Task input:
- - -

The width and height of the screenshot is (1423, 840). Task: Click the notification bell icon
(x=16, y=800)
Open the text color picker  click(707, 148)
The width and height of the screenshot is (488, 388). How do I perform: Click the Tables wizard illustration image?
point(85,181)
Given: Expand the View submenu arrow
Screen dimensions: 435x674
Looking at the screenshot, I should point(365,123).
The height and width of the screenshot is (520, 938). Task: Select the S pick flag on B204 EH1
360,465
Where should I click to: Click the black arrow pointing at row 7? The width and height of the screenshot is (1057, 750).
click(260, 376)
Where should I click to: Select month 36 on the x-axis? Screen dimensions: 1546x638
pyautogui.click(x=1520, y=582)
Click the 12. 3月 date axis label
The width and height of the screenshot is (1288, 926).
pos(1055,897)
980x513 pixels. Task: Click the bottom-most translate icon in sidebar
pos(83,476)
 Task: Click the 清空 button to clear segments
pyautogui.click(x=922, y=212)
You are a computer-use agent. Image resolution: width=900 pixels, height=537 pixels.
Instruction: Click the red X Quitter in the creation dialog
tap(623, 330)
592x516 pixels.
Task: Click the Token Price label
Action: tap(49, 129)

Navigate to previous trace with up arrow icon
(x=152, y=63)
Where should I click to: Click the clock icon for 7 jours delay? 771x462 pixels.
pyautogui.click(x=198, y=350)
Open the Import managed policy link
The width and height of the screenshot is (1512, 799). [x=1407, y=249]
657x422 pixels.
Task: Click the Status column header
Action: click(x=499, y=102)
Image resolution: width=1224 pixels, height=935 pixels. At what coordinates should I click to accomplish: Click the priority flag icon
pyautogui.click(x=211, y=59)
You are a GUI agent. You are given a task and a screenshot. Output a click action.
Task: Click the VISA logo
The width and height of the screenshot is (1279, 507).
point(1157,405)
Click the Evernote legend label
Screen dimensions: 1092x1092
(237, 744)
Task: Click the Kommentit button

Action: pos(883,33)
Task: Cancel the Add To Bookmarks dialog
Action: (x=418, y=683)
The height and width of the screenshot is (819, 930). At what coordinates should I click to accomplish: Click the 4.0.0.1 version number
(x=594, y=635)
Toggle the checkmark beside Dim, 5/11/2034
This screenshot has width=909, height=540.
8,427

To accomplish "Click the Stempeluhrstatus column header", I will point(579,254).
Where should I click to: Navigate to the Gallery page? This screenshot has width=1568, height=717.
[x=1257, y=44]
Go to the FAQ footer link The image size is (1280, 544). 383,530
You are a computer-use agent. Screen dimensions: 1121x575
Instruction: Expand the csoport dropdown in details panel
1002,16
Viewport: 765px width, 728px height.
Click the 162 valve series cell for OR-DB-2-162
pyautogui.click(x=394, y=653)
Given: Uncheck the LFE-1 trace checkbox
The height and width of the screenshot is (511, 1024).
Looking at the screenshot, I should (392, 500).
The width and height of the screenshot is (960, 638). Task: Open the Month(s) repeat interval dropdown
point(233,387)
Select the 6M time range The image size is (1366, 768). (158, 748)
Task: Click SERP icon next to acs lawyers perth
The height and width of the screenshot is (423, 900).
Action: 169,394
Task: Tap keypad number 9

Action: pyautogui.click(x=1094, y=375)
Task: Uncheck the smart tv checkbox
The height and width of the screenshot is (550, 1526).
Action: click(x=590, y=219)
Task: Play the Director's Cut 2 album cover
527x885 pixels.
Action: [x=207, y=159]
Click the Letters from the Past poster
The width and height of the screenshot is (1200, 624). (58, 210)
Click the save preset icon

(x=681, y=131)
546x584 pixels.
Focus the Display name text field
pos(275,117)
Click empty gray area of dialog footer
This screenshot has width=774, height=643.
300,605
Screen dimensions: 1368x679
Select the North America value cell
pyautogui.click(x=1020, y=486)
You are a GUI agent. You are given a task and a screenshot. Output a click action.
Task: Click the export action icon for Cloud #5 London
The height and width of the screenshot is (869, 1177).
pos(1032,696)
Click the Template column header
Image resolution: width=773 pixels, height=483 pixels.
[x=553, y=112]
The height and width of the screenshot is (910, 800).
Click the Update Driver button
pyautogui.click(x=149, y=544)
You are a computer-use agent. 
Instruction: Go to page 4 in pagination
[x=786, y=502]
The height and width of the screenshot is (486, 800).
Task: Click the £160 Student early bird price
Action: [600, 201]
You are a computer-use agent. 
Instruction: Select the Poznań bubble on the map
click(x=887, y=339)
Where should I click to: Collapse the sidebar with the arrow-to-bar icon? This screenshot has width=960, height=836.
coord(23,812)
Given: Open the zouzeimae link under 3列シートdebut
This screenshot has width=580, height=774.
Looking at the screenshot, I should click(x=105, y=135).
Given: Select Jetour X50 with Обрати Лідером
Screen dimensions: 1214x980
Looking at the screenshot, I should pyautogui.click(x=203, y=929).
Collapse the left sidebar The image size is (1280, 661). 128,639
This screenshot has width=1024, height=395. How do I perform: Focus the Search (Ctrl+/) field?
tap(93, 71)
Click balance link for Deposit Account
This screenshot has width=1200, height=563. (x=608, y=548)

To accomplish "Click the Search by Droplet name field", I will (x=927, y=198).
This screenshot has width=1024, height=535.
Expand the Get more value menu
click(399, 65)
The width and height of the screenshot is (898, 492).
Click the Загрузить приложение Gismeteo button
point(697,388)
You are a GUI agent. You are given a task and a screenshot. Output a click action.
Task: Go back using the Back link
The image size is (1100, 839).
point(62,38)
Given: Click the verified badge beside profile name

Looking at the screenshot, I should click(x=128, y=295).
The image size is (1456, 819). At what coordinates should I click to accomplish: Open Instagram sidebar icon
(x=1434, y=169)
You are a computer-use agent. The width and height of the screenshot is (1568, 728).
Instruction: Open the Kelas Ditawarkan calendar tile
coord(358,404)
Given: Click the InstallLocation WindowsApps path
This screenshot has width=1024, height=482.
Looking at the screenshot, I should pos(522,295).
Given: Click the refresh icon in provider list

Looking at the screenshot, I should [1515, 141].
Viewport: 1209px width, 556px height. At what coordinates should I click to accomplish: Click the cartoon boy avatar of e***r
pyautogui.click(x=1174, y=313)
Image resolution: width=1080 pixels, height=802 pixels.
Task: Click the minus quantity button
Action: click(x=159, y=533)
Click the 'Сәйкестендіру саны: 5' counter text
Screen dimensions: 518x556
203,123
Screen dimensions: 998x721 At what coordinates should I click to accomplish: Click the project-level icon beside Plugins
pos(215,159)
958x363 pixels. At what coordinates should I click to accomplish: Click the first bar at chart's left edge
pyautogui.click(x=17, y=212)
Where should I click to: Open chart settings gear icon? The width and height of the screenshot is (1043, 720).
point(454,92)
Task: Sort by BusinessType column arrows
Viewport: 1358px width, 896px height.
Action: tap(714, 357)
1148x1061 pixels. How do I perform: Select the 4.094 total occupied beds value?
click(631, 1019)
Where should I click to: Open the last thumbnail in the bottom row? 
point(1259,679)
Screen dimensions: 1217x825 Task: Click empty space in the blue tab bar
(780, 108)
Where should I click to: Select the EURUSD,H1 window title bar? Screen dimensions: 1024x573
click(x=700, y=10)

- - -

What is required: An exact copy of the lines above between the line holding "Click balance link for Deposit Account" and the line holding "Task: Sort by BusinessType column arrows", inclusive, is the whole answer.

Response area:
Click balance link for Deposit Account
This screenshot has width=1200, height=563. (x=608, y=548)

To accomplish "Click the Search by Droplet name field", I will (x=927, y=198).
This screenshot has width=1024, height=535.
Expand the Get more value menu
click(399, 65)
The width and height of the screenshot is (898, 492).
Click the Загрузить приложение Gismeteo button
point(697,388)
You are a GUI agent. You are given a task and a screenshot. Output a click action.
Task: Go back using the Back link
The image size is (1100, 839).
point(62,38)
Given: Click the verified badge beside profile name

Looking at the screenshot, I should click(x=128, y=295).
The image size is (1456, 819). At what coordinates should I click to accomplish: Open Instagram sidebar icon
(x=1434, y=169)
You are a computer-use agent. The width and height of the screenshot is (1568, 728).
Instruction: Open the Kelas Ditawarkan calendar tile
coord(358,404)
Given: Click the InstallLocation WindowsApps path
This screenshot has width=1024, height=482.
Looking at the screenshot, I should pos(522,295).
Given: Click the refresh icon in provider list

Looking at the screenshot, I should [1515, 141].
Viewport: 1209px width, 556px height. At what coordinates should I click to accomplish: Click the cartoon boy avatar of e***r
pyautogui.click(x=1174, y=313)
Image resolution: width=1080 pixels, height=802 pixels.
Task: Click the minus quantity button
Action: click(x=159, y=533)
Click the 'Сәйкестендіру саны: 5' counter text
Screen dimensions: 518x556
203,123
Screen dimensions: 998x721 At what coordinates should I click to accomplish: Click the project-level icon beside Plugins
pos(215,159)
958x363 pixels. At what coordinates should I click to accomplish: Click the first bar at chart's left edge
pyautogui.click(x=17, y=212)
Where should I click to: Open chart settings gear icon? The width and height of the screenshot is (1043, 720).
point(454,92)
Task: Sort by BusinessType column arrows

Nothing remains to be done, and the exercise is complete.